BEGIN

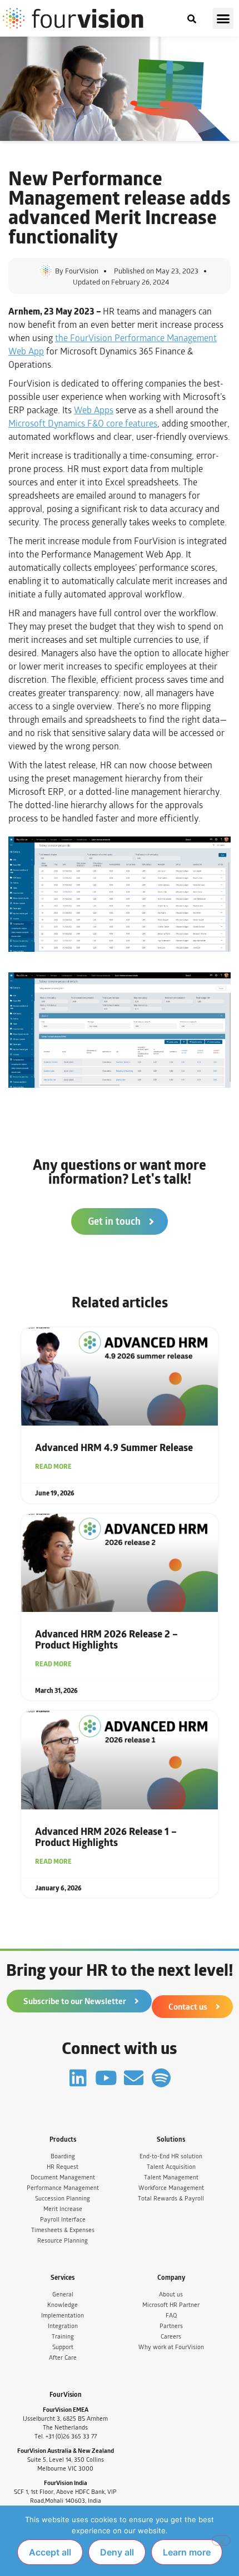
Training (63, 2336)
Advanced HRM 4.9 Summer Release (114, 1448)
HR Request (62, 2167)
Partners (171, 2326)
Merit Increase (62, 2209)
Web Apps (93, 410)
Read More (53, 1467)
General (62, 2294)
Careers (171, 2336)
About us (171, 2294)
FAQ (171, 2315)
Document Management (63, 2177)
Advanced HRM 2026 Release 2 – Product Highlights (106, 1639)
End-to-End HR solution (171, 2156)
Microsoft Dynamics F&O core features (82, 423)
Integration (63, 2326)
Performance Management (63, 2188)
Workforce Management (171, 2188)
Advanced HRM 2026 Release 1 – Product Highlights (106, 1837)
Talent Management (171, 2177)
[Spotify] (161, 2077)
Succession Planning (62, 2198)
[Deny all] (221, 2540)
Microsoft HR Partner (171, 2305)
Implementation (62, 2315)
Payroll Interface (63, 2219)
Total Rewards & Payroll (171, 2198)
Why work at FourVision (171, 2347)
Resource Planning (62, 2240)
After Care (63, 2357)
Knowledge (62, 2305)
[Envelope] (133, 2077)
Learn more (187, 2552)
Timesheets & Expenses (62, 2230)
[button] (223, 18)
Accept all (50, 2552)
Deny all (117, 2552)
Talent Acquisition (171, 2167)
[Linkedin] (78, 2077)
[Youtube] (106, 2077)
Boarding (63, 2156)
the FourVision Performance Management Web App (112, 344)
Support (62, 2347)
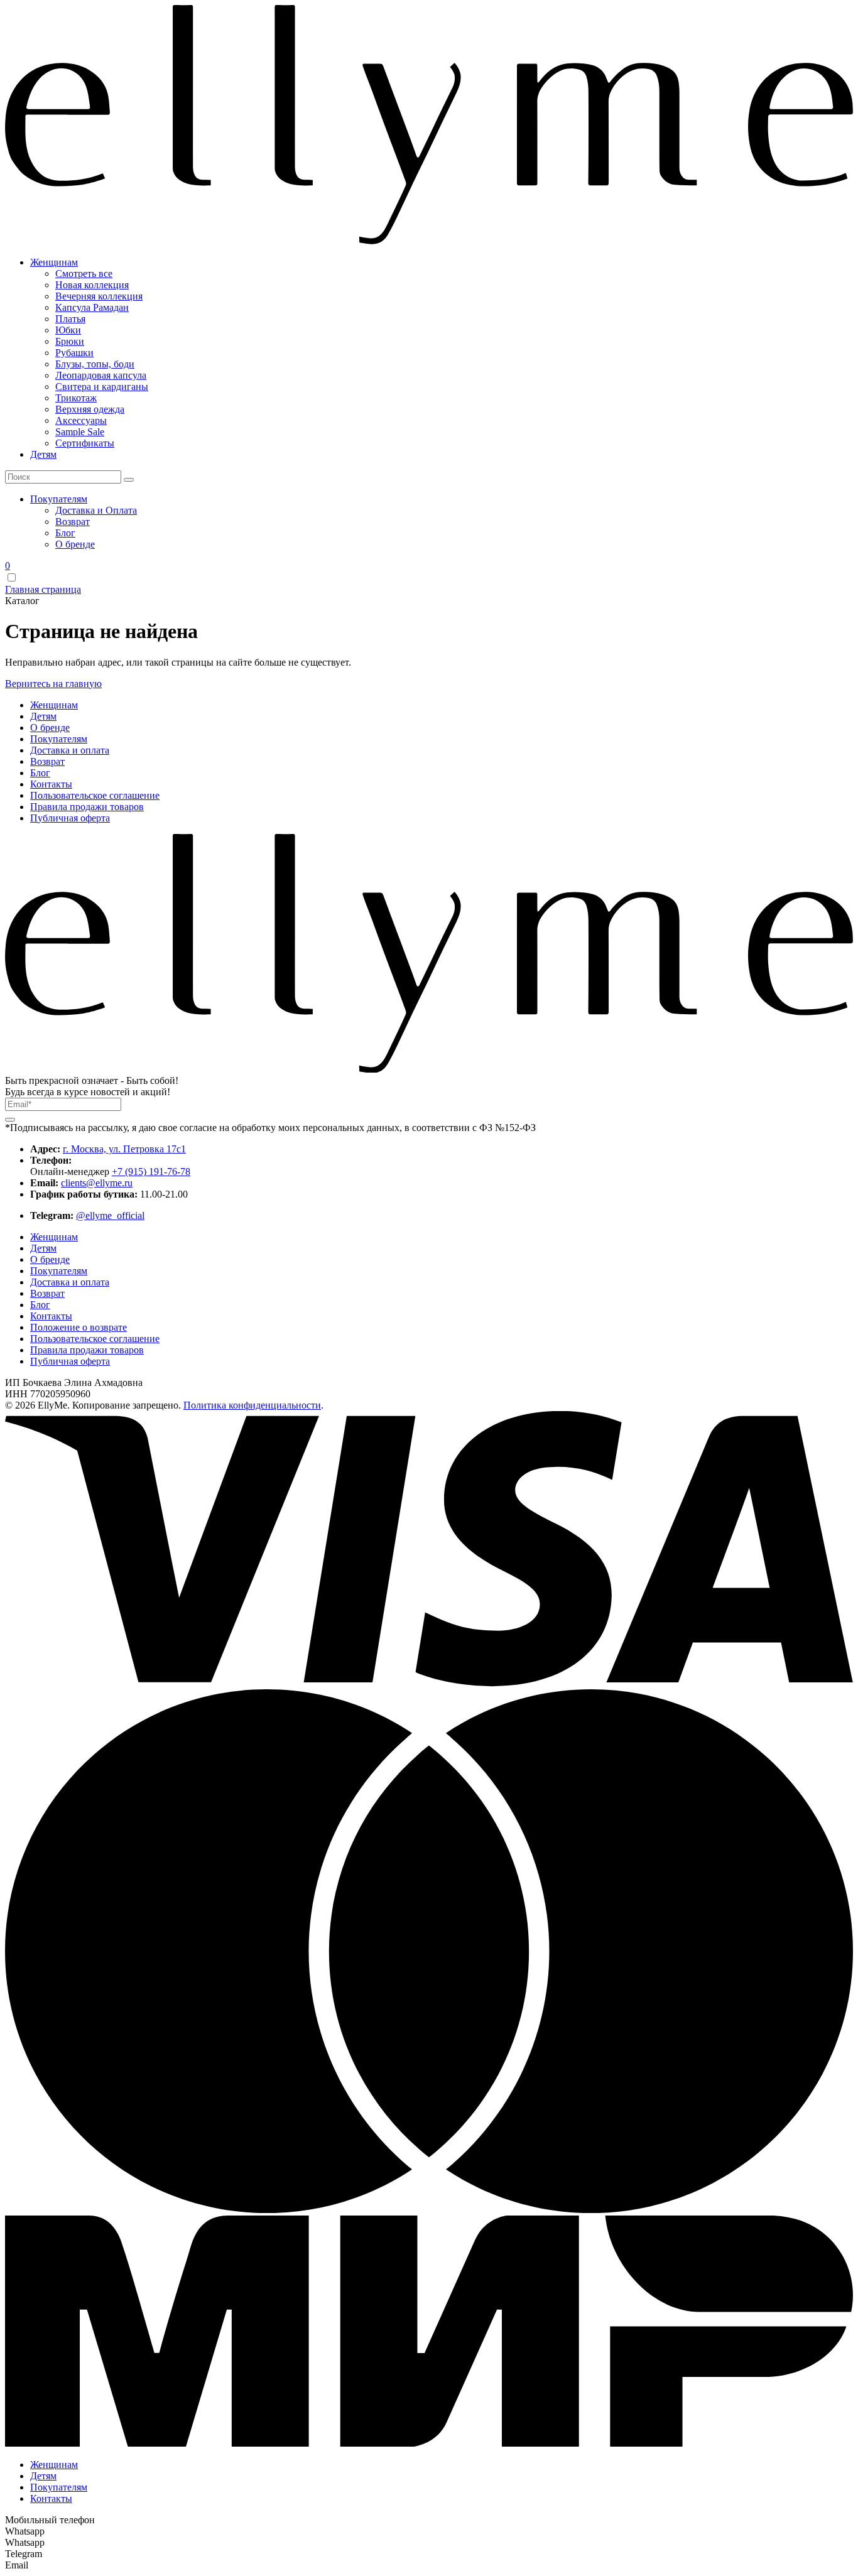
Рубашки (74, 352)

END
BEGIN

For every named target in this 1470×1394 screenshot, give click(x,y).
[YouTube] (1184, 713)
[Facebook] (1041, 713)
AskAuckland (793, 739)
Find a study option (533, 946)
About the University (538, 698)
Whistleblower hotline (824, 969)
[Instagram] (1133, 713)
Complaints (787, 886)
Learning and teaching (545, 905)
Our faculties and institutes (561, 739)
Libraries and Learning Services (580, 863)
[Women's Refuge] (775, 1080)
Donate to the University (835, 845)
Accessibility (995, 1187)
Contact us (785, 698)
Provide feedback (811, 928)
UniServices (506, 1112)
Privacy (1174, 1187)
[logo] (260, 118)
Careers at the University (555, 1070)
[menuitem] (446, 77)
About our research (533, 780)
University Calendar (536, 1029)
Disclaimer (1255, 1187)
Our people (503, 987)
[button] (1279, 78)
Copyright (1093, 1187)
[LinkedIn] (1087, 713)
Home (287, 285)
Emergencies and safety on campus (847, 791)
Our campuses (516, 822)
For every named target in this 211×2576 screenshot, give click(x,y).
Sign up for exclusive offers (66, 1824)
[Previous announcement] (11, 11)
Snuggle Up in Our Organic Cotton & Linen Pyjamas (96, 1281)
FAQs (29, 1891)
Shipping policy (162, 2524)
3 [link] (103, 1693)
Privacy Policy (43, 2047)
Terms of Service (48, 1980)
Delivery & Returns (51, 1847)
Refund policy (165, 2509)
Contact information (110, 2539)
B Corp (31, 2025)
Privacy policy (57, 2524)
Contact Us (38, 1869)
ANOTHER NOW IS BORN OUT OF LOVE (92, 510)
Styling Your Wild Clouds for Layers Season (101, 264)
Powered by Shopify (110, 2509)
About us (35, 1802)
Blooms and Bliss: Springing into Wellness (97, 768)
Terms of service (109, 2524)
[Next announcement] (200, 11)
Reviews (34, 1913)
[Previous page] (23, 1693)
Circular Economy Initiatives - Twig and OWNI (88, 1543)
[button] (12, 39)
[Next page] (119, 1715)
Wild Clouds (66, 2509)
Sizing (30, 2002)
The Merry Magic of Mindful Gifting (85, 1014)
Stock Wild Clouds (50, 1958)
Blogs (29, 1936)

END

* WORK ORDER *
When you reach the line holding "Succession Planning (62, 2198)" in the records above, begin reproducing exactly, stop after the line holding "the FourVision Performance", and output nothing else.

* EXPECTED ANSWER *
Succession Planning (62, 2198)
[Deny all] (221, 2540)
Microsoft HR Partner (171, 2305)
Implementation (62, 2315)
Payroll Interface (63, 2219)
Total Rewards & Payroll (171, 2198)
Why work at FourVision (171, 2347)
Resource Planning (62, 2240)
After Care (63, 2357)
Knowledge (62, 2305)
[Envelope] (133, 2077)
Learn more (187, 2552)
Timesheets & Expenses (62, 2230)
[button] (223, 18)
Accept all (50, 2552)
Deny all (117, 2552)
Talent Acquisition (171, 2167)
[Linkedin] (78, 2077)
[Youtube] (106, 2077)
Boarding (63, 2156)
the FourVision Performance Management Web App (112, 344)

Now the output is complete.